The script (translation.py
) supports training, evaluation, and experiment tracking via MLflow.
2. Model Details
- Model Architecture: The model is based on the MarianMT architecture.
- Training Data: The model is fine-tuned on a custom Swahili–English dataset, loaded through the Hugging Face
datasets
library. - Frameworks: PyTorch, Hugging Face Transformers, Datasets, and Evaluate.

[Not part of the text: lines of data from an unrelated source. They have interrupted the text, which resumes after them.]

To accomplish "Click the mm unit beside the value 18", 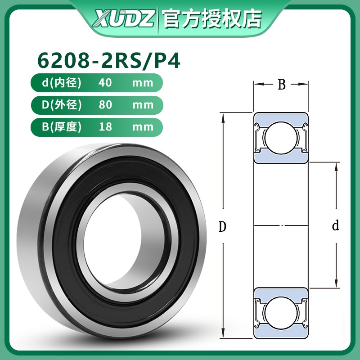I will [x=143, y=127].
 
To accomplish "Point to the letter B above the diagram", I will [x=282, y=85].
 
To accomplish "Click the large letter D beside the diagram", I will [x=222, y=227].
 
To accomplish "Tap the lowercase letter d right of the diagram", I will [x=335, y=226].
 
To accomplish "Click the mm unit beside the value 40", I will [x=143, y=83].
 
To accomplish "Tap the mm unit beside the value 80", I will [x=143, y=105].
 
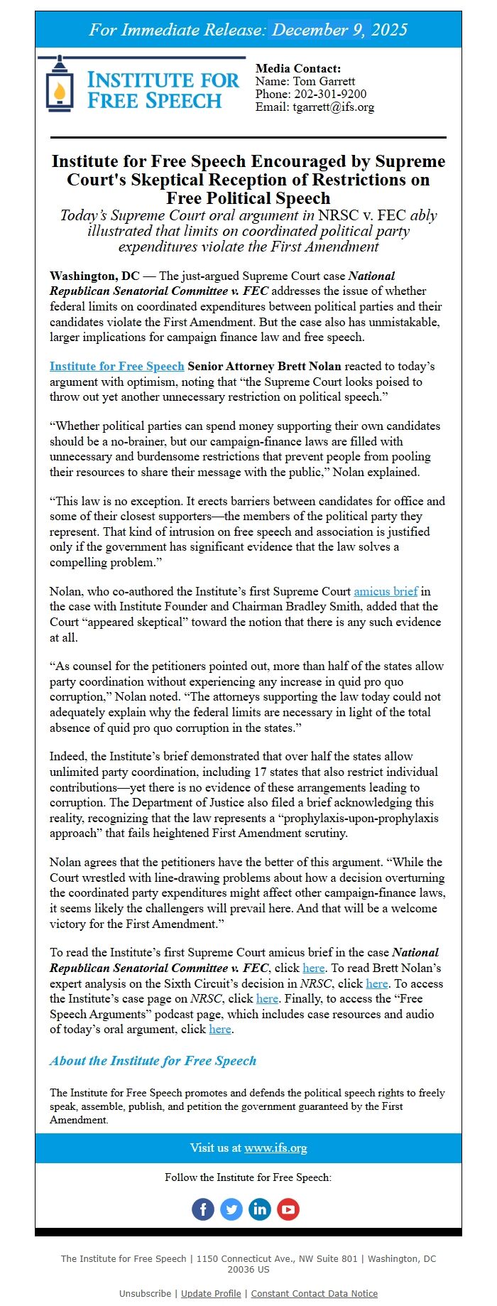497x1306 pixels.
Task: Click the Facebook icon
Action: pyautogui.click(x=203, y=1209)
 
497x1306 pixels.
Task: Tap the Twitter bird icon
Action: pyautogui.click(x=231, y=1209)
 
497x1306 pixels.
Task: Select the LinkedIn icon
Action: pyautogui.click(x=260, y=1209)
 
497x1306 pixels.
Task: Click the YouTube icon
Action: pyautogui.click(x=288, y=1209)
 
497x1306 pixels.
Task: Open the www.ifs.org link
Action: pyautogui.click(x=275, y=1148)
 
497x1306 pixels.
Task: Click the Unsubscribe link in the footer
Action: pyautogui.click(x=145, y=1293)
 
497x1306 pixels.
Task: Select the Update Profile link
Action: pyautogui.click(x=211, y=1293)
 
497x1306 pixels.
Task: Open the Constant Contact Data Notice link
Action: pyautogui.click(x=314, y=1293)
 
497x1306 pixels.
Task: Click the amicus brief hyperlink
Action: pyautogui.click(x=386, y=591)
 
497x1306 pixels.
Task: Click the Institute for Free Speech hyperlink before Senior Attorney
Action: pyautogui.click(x=117, y=367)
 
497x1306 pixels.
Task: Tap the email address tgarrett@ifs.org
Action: pyautogui.click(x=334, y=107)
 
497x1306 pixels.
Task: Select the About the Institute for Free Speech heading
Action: pyautogui.click(x=153, y=1061)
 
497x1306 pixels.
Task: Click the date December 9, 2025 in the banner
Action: pyautogui.click(x=340, y=30)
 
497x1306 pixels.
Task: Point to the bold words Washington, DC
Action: pyautogui.click(x=94, y=276)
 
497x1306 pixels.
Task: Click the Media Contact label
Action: pyautogui.click(x=298, y=69)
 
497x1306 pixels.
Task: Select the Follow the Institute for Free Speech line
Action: pyautogui.click(x=248, y=1177)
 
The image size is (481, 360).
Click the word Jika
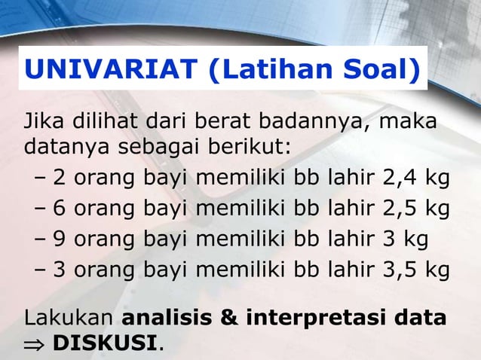click(x=44, y=121)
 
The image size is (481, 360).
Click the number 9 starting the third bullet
click(x=59, y=239)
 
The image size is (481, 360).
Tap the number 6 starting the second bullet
click(x=59, y=209)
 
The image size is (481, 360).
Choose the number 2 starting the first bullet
click(x=59, y=178)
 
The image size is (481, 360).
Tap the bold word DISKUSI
click(x=105, y=344)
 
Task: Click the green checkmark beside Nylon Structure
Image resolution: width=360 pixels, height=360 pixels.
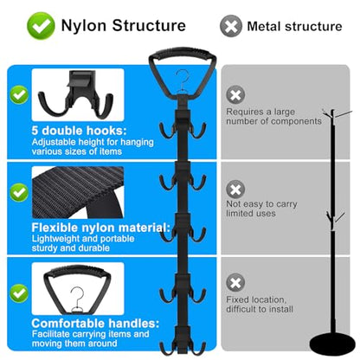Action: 41,26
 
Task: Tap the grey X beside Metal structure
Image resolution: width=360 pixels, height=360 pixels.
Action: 231,26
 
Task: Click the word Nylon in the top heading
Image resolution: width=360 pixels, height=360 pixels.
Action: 84,26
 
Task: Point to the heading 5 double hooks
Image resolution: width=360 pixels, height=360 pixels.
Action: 79,131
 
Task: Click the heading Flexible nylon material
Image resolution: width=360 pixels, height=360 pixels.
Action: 101,228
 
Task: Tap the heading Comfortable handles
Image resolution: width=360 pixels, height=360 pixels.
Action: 95,324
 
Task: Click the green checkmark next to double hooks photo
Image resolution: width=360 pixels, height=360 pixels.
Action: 19,94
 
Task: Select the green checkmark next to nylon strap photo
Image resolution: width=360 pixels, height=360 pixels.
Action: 19,192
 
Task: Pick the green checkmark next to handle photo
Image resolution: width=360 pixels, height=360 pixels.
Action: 19,293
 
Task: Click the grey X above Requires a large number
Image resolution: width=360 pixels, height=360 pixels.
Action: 235,94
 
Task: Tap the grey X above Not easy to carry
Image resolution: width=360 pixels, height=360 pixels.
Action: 235,190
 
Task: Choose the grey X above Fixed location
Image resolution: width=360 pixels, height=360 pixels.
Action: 235,282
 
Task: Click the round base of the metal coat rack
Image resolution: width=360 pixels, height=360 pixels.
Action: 332,344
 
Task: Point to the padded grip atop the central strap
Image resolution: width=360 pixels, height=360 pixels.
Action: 183,54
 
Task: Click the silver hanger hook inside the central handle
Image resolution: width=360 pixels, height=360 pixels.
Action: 183,81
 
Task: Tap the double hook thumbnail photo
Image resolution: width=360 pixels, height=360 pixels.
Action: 78,95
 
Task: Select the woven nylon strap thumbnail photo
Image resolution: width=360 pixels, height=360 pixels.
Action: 78,192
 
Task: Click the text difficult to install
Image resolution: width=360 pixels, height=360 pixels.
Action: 260,309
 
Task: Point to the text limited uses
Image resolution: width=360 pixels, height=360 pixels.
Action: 251,214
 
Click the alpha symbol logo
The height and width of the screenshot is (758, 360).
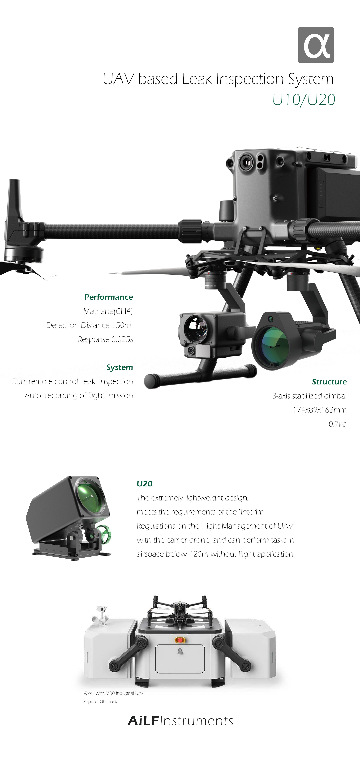coord(316,45)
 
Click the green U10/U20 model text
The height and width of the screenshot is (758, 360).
coord(304,100)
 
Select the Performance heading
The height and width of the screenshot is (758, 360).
coord(109,297)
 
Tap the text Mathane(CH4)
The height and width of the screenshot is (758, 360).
coord(108,311)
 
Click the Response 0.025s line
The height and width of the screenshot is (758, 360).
coord(105,339)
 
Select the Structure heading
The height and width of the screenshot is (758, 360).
coord(329,382)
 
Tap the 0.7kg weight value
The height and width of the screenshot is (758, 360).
coord(338,424)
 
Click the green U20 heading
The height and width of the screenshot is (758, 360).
coord(144,484)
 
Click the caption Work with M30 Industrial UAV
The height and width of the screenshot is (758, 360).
coord(114,693)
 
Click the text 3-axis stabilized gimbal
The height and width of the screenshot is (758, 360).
coord(309,396)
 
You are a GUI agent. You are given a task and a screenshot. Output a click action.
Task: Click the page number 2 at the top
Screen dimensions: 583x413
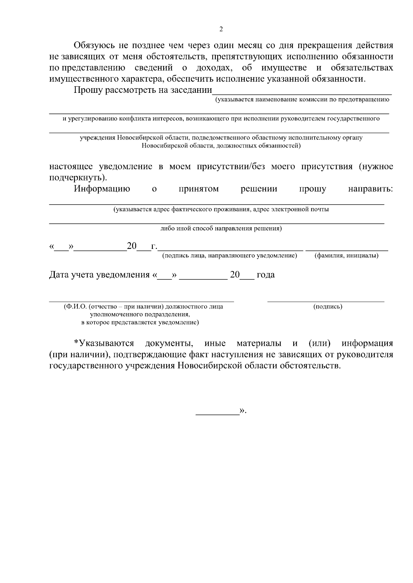click(221, 29)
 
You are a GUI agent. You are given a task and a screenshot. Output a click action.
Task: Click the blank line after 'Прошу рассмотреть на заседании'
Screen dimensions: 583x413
click(302, 91)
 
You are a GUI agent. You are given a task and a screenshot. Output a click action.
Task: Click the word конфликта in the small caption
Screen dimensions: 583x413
click(135, 119)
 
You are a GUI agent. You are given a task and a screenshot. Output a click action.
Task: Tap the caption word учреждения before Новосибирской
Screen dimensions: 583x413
click(97, 138)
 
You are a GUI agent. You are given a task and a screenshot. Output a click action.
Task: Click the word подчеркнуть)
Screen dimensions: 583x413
click(78, 178)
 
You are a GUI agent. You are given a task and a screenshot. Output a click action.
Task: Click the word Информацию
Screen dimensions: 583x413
click(102, 189)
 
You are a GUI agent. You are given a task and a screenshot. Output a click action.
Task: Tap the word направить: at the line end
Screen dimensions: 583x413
click(370, 189)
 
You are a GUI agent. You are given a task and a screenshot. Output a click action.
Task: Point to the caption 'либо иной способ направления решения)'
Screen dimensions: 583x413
click(221, 229)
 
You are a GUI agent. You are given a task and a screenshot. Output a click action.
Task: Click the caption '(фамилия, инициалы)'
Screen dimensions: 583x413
click(347, 256)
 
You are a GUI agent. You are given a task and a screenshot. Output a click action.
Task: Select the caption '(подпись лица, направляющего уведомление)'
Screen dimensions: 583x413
click(230, 256)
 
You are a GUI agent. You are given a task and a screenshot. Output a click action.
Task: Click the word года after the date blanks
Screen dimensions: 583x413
click(266, 275)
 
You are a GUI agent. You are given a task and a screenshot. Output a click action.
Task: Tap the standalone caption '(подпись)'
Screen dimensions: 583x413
click(328, 307)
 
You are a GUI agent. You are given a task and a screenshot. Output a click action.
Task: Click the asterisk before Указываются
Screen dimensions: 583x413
click(76, 343)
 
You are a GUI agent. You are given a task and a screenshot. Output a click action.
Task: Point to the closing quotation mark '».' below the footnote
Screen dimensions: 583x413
click(243, 411)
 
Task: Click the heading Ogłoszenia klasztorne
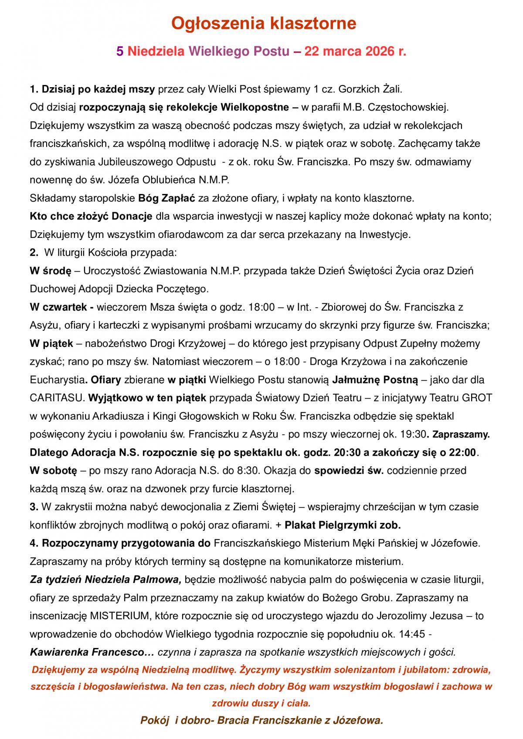pos(263,23)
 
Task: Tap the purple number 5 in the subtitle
pos(120,52)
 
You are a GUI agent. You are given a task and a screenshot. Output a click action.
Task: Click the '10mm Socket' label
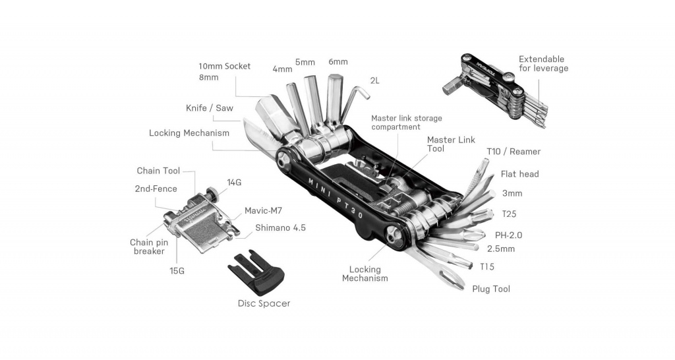click(225, 66)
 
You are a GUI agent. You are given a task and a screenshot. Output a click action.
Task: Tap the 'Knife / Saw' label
click(209, 107)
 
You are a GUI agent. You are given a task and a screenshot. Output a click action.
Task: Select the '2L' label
click(374, 80)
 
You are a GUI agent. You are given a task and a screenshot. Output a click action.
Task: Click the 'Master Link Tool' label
click(451, 144)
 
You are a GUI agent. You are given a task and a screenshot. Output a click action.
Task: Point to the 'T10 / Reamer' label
click(514, 152)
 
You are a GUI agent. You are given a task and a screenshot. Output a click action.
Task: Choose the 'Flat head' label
click(519, 174)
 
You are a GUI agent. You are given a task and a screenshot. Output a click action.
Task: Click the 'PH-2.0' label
click(508, 235)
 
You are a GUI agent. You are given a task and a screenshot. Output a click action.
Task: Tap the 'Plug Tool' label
click(491, 289)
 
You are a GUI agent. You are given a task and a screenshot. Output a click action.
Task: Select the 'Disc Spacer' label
click(264, 303)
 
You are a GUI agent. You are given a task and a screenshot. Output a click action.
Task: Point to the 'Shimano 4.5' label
click(281, 228)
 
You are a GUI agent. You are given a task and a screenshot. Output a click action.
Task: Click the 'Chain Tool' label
click(158, 171)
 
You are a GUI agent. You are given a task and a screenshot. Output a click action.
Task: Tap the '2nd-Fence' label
click(156, 189)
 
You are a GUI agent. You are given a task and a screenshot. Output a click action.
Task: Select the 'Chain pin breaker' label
click(149, 247)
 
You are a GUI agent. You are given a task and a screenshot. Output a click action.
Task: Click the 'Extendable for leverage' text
click(543, 63)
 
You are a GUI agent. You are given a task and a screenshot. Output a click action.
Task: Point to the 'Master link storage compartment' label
click(406, 122)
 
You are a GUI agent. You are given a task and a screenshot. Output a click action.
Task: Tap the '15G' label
click(176, 271)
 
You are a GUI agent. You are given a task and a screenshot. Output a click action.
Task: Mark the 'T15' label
click(487, 266)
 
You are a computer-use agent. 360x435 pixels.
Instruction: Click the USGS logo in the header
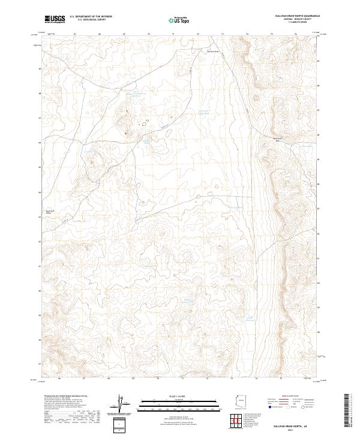coord(55,19)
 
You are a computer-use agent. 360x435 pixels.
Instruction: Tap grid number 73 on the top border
coord(223,34)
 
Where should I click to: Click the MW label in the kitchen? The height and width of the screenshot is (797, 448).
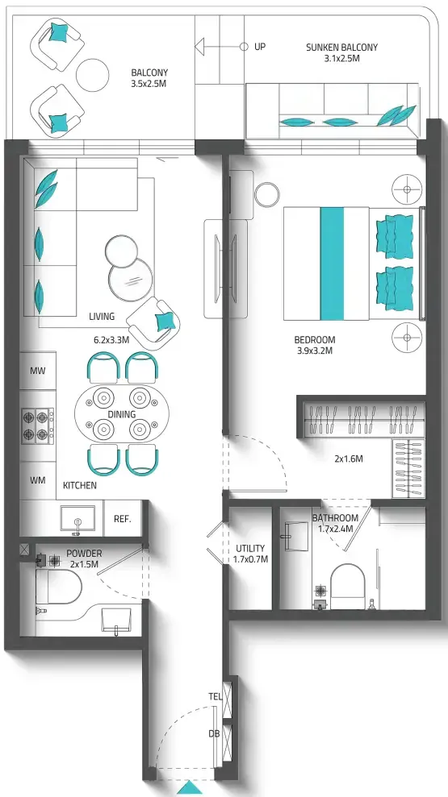tap(38, 371)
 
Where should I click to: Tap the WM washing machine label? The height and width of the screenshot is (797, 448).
tap(38, 479)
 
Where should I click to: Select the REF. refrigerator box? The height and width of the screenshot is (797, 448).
tap(123, 519)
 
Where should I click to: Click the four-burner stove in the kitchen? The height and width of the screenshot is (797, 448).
tap(38, 424)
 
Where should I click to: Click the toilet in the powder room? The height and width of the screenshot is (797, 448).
tap(59, 586)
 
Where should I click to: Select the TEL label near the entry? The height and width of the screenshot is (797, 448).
tap(216, 696)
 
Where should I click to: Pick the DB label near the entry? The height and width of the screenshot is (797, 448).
tap(215, 733)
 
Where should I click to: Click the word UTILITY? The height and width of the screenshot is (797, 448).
tap(250, 549)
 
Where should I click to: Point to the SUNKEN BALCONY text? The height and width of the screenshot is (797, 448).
tap(342, 48)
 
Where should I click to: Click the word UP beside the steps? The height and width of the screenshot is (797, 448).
tap(260, 47)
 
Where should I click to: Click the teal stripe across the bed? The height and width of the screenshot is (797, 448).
tap(333, 264)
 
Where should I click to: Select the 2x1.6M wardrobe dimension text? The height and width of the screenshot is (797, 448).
tap(349, 459)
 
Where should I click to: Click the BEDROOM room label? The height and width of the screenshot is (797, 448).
tap(315, 339)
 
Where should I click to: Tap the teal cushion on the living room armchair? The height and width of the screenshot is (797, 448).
tap(166, 322)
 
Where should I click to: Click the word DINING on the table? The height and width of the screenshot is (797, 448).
tap(122, 414)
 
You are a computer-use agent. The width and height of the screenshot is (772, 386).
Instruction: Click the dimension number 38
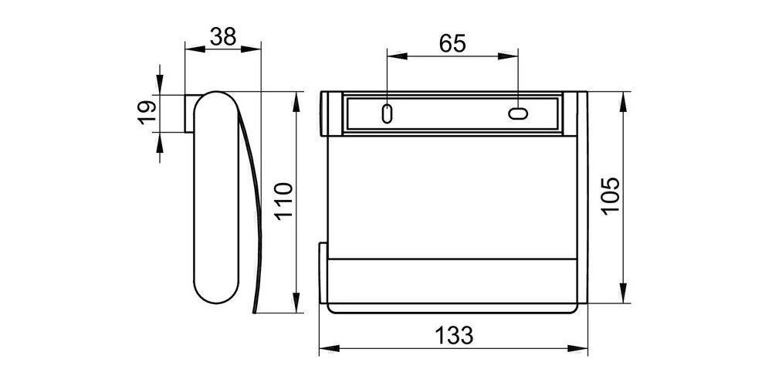pyautogui.click(x=222, y=36)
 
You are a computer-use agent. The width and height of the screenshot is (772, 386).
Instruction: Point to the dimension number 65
pyautogui.click(x=452, y=43)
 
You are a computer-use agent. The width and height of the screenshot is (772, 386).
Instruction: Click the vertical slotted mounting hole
pyautogui.click(x=387, y=113)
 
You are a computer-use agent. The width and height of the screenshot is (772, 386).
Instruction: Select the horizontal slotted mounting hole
pyautogui.click(x=518, y=114)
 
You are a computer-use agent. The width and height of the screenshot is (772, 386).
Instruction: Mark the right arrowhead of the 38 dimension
pyautogui.click(x=255, y=49)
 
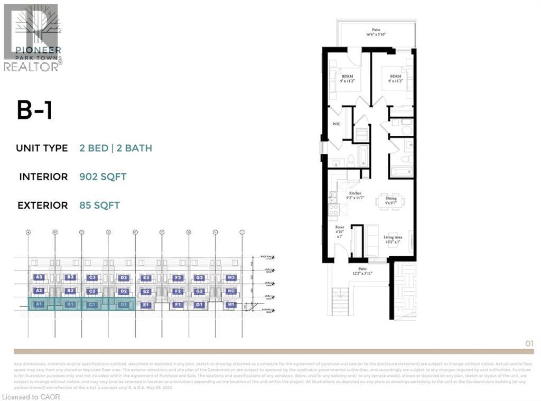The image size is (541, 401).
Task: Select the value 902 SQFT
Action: point(102,177)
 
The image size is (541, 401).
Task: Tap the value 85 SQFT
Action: point(99,206)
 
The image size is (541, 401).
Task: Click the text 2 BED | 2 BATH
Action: point(116,148)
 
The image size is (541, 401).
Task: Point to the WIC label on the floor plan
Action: point(336,124)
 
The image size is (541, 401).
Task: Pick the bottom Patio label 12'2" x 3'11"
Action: point(361,271)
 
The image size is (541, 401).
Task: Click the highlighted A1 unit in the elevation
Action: point(39,305)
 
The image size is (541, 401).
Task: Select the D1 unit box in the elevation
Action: point(124,305)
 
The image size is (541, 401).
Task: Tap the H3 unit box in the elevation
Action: point(230,277)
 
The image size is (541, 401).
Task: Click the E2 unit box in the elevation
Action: point(146,291)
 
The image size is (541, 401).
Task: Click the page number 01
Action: point(529,343)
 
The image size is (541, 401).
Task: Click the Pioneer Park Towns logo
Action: point(33,37)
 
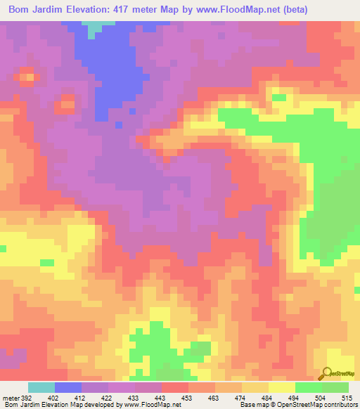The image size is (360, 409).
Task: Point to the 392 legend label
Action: coord(27,398)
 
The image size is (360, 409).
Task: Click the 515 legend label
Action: coord(349,398)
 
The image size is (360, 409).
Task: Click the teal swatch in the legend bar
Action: coord(41,387)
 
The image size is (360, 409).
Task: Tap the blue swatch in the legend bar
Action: coord(68,387)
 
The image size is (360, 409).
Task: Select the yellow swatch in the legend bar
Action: coord(282,387)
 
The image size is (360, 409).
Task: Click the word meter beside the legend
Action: coord(11,398)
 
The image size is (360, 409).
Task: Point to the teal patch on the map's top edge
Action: coord(93,26)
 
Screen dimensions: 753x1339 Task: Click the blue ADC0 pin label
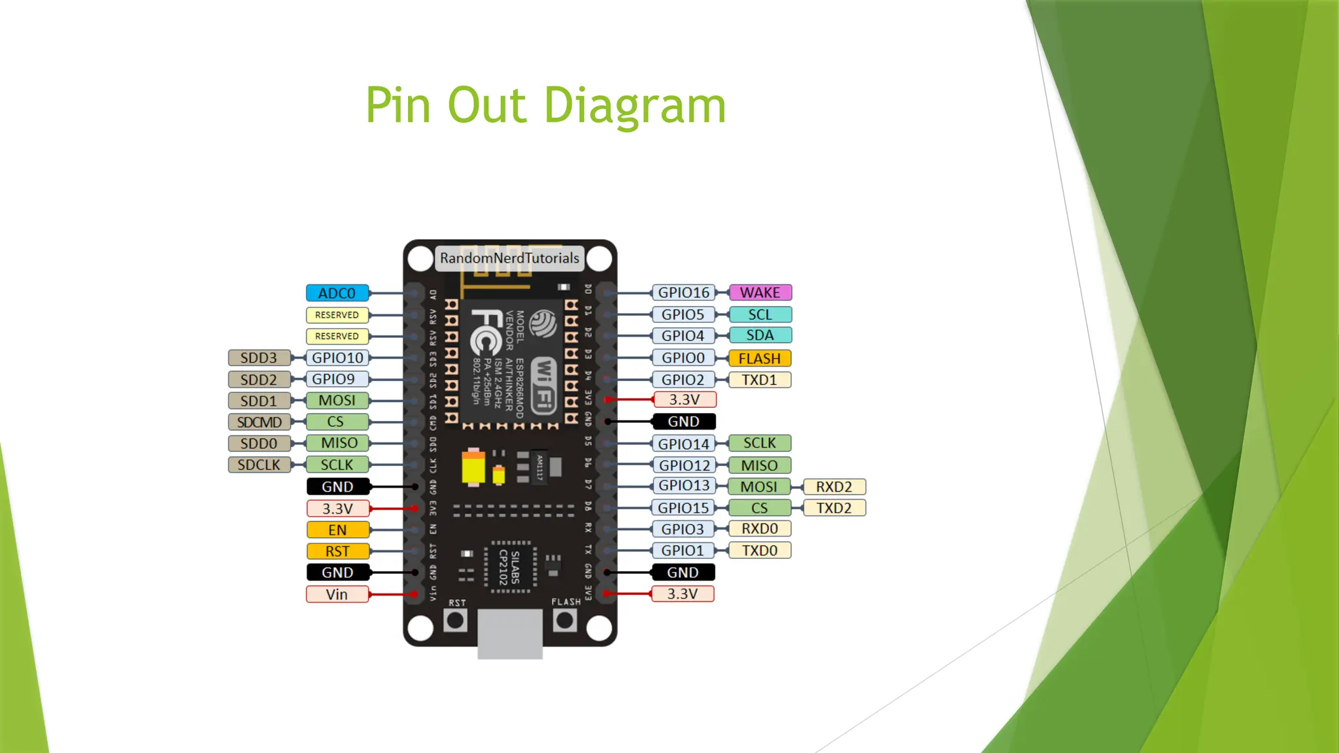(x=337, y=293)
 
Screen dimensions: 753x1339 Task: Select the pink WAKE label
(x=760, y=292)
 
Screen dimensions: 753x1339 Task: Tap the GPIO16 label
(x=683, y=292)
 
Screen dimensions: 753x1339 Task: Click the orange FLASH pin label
(x=759, y=358)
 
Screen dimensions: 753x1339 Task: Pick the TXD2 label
(x=834, y=508)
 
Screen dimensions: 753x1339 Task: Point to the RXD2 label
(x=834, y=486)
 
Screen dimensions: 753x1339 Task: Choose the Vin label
(x=337, y=594)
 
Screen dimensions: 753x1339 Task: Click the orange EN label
(x=337, y=529)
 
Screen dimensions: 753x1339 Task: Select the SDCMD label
(x=259, y=422)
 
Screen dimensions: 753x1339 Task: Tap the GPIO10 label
(x=337, y=358)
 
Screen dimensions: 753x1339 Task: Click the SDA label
(x=760, y=335)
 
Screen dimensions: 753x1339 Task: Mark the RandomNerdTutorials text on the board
(x=509, y=258)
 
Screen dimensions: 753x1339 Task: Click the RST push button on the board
(x=455, y=620)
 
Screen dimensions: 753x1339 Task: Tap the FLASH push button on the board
(x=565, y=620)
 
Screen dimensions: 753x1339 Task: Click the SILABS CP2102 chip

- Experiment Tracking: MLflow is used to log training parameters, metrics, and artifacts.
3. Training Pipeline
3.1. Configuration
The script requires a JSON configuration file. Example:
json
{
"language_pair": "en-sw",
"train_file": "data/train.json",
"validation_file": "data/val.json",
"test_file": "data/test.json",
"source_lang": "en",
"target_lang": "sw",
"num_train_epochs": 5,
"per_device_train_batch_size": 16,
"per_device_eval_batch_size": 16,
"learning_rate": 5e-5
}
3.2. Running Training
bash
python translation.py --config config.json
This will:
- Load the dataset and tokenizer.
- Fine-tune the MarianMT model.
- Log metrics and hyperparameters in MLflow.
- Save the trained model to
./models/finetuned-<lang-pair>/
.
4. Request Format
Since this is a training script, the request format is the configuration file passed to the program. Each language being trained has a seperate configuration file.
Example:
json
{
"language_pair": "en-sw",
"train_file": "data/train.json"
}
5. Response Format
The script produces:
json
{
"metrics": {
"train_loss": "...",
"eval_loss": "...",
"chrf_scroe": "...",
"bleu_score": "..."
},
"artifacts": {
"saved_model": "./models/finetuned-en-sw",
"mlflow_experiment": "translation-en-sw"
}
}
6. Example Usage
python
from transformers import MarianMTModel, MarianTokenizer
model_name = "./models/finetuned-en-sw"
tokenizer = MarianTokenizer.from_pretrained(model_name)
model = MarianMTModel.from_pretrained(model_name)
text = ["Watoto wanahitaji msaada."]
inputs = tokenizer(text, return_tensors="pt", padding=True)
translated = model.generate(**inputs)
print(tokenizer.decode(translated[0], skip_special_tokens=True))
Output:
"Children need help."
7. Error Handling
- If the configuration file is missing, a
FileNotFoundError
will be raised. - If the dataset path is invalid, loading will fail with an error.
- If the model cannot be saved or loaded, an exception will be thrown and logged.